### Your assignment
Would you repeat the whole listing exactly?

== Segment start ==

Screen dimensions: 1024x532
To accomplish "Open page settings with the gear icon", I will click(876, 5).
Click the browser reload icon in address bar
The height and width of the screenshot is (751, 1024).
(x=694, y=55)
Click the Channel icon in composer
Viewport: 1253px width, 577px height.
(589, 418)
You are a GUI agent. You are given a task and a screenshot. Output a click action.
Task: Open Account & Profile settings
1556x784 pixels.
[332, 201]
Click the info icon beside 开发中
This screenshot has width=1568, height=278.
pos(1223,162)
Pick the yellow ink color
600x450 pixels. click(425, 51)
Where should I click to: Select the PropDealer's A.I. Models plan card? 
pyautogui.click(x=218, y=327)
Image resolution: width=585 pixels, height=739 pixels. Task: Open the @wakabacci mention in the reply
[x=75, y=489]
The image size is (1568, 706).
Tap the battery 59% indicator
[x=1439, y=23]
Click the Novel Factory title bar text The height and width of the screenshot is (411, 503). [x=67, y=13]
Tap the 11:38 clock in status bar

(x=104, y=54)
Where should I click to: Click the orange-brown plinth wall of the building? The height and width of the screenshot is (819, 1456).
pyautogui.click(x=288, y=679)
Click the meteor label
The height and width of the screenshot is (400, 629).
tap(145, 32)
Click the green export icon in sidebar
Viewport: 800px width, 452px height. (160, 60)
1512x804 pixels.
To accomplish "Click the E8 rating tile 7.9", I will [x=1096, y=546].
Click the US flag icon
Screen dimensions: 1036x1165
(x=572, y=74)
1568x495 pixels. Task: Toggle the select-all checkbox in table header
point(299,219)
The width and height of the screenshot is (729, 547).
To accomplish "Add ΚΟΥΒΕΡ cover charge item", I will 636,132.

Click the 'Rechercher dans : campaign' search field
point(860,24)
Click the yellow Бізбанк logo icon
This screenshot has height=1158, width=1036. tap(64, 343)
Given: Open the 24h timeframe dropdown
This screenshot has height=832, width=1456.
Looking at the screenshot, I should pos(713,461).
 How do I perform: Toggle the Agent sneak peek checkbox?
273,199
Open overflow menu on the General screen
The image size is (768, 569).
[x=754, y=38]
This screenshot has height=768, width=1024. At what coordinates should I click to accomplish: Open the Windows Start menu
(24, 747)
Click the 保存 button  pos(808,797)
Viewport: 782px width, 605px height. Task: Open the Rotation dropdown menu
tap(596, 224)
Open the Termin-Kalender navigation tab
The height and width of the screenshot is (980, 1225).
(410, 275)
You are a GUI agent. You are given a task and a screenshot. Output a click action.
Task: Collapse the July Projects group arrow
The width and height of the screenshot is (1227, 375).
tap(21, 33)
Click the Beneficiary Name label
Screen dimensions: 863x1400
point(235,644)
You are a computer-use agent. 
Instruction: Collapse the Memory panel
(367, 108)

== Segment end ==

### Answer area
Screen dimensions: 1024x532
To accomplish "Open page settings with the gear icon", I will click(876, 5).
Click the browser reload icon in address bar
The height and width of the screenshot is (751, 1024).
(x=694, y=55)
Click the Channel icon in composer
Viewport: 1253px width, 577px height.
(589, 418)
You are a GUI agent. You are given a task and a screenshot. Output a click action.
Task: Open Account & Profile settings
1556x784 pixels.
[332, 201]
Click the info icon beside 开发中
This screenshot has width=1568, height=278.
pos(1223,162)
Pick the yellow ink color
600x450 pixels. click(425, 51)
Where should I click to: Select the PropDealer's A.I. Models plan card? 
pyautogui.click(x=218, y=327)
Image resolution: width=585 pixels, height=739 pixels. Task: Open the @wakabacci mention in the reply
[x=75, y=489]
The image size is (1568, 706).
Tap the battery 59% indicator
[x=1439, y=23]
Click the Novel Factory title bar text The height and width of the screenshot is (411, 503). [x=67, y=13]
Tap the 11:38 clock in status bar

(x=104, y=54)
Where should I click to: Click the orange-brown plinth wall of the building? The height and width of the screenshot is (819, 1456).
pyautogui.click(x=288, y=679)
Click the meteor label
The height and width of the screenshot is (400, 629).
tap(145, 32)
Click the green export icon in sidebar
Viewport: 800px width, 452px height. (160, 60)
1512x804 pixels.
To accomplish "Click the E8 rating tile 7.9", I will [x=1096, y=546].
Click the US flag icon
Screen dimensions: 1036x1165
(x=572, y=74)
1568x495 pixels. Task: Toggle the select-all checkbox in table header
point(299,219)
The width and height of the screenshot is (729, 547).
To accomplish "Add ΚΟΥΒΕΡ cover charge item", I will 636,132.

Click the 'Rechercher dans : campaign' search field
point(860,24)
Click the yellow Бізбанк logo icon
This screenshot has height=1158, width=1036. tap(64, 343)
Given: Open the 24h timeframe dropdown
This screenshot has height=832, width=1456.
Looking at the screenshot, I should pos(713,461).
 How do I perform: Toggle the Agent sneak peek checkbox?
273,199
Open overflow menu on the General screen
The image size is (768, 569).
[x=754, y=38]
This screenshot has height=768, width=1024. At what coordinates should I click to accomplish: Open the Windows Start menu
(24, 747)
Click the 保存 button  pos(808,797)
Viewport: 782px width, 605px height. Task: Open the Rotation dropdown menu
tap(596, 224)
Open the Termin-Kalender navigation tab
The height and width of the screenshot is (980, 1225).
(410, 275)
You are a GUI agent. You are given a task and a screenshot. Output a click action.
Task: Collapse the July Projects group arrow
The width and height of the screenshot is (1227, 375).
tap(21, 33)
Click the Beneficiary Name label
Screen dimensions: 863x1400
point(235,644)
You are a computer-use agent. 
Instruction: Collapse the Memory panel
(367, 108)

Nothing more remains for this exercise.